### Source data
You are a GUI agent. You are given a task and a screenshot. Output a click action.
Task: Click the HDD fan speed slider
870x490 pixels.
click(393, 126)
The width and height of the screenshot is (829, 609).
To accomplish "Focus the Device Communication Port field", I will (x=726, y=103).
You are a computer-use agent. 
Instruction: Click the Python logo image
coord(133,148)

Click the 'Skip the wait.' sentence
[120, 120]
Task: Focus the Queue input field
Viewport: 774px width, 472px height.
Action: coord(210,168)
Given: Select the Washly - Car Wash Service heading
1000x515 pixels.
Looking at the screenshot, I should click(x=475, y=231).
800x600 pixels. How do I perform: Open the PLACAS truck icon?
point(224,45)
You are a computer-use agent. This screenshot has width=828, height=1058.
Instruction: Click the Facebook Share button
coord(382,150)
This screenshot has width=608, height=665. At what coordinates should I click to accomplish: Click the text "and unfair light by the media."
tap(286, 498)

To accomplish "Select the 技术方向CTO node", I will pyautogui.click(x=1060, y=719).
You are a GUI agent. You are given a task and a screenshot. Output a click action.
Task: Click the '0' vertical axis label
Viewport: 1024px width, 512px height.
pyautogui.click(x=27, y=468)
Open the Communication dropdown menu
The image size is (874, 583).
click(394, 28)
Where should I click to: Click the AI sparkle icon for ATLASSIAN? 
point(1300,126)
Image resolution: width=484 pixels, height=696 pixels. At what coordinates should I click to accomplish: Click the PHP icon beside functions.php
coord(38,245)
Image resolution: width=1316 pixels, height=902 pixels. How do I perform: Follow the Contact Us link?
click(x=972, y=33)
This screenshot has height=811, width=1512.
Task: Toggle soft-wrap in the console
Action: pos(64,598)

### Problem statement
Swap every "Instruction" in the data above for "Goal". Reproduce all the lines, leaving everything else unchanged.

### Exercise answer
You are a GUI agent. You are given a task and a screenshot. Output a click action.
Task: Click the HDD fan speed slider
870x490 pixels.
click(393, 126)
The width and height of the screenshot is (829, 609).
To accomplish "Focus the Device Communication Port field", I will (x=726, y=103).
You are a computer-use agent. 
Goal: Click the Python logo image
coord(133,148)

Click the 'Skip the wait.' sentence
[120, 120]
Task: Focus the Queue input field
Viewport: 774px width, 472px height.
Action: coord(210,168)
Given: Select the Washly - Car Wash Service heading
1000x515 pixels.
Looking at the screenshot, I should click(x=475, y=231).
800x600 pixels. How do I perform: Open the PLACAS truck icon?
point(224,45)
You are a computer-use agent. This screenshot has width=828, height=1058.
Goal: Click the Facebook Share button
coord(382,150)
This screenshot has width=608, height=665. At what coordinates should I click to accomplish: Click the text "and unfair light by the media."
tap(286, 498)

To accomplish "Select the 技术方向CTO node", I will pyautogui.click(x=1060, y=719).
You are a GUI agent. You are given a task and a screenshot. Output a click action.
Task: Click the '0' vertical axis label
Viewport: 1024px width, 512px height.
pyautogui.click(x=27, y=468)
Open the Communication dropdown menu
The image size is (874, 583).
click(394, 28)
Where should I click to: Click the AI sparkle icon for ATLASSIAN? 
point(1300,126)
Image resolution: width=484 pixels, height=696 pixels. At what coordinates should I click to accomplish: Click the PHP icon beside functions.php
coord(38,245)
Image resolution: width=1316 pixels, height=902 pixels. How do I perform: Follow the Contact Us link?
click(x=972, y=33)
This screenshot has height=811, width=1512.
Task: Toggle soft-wrap in the console
Action: pos(64,598)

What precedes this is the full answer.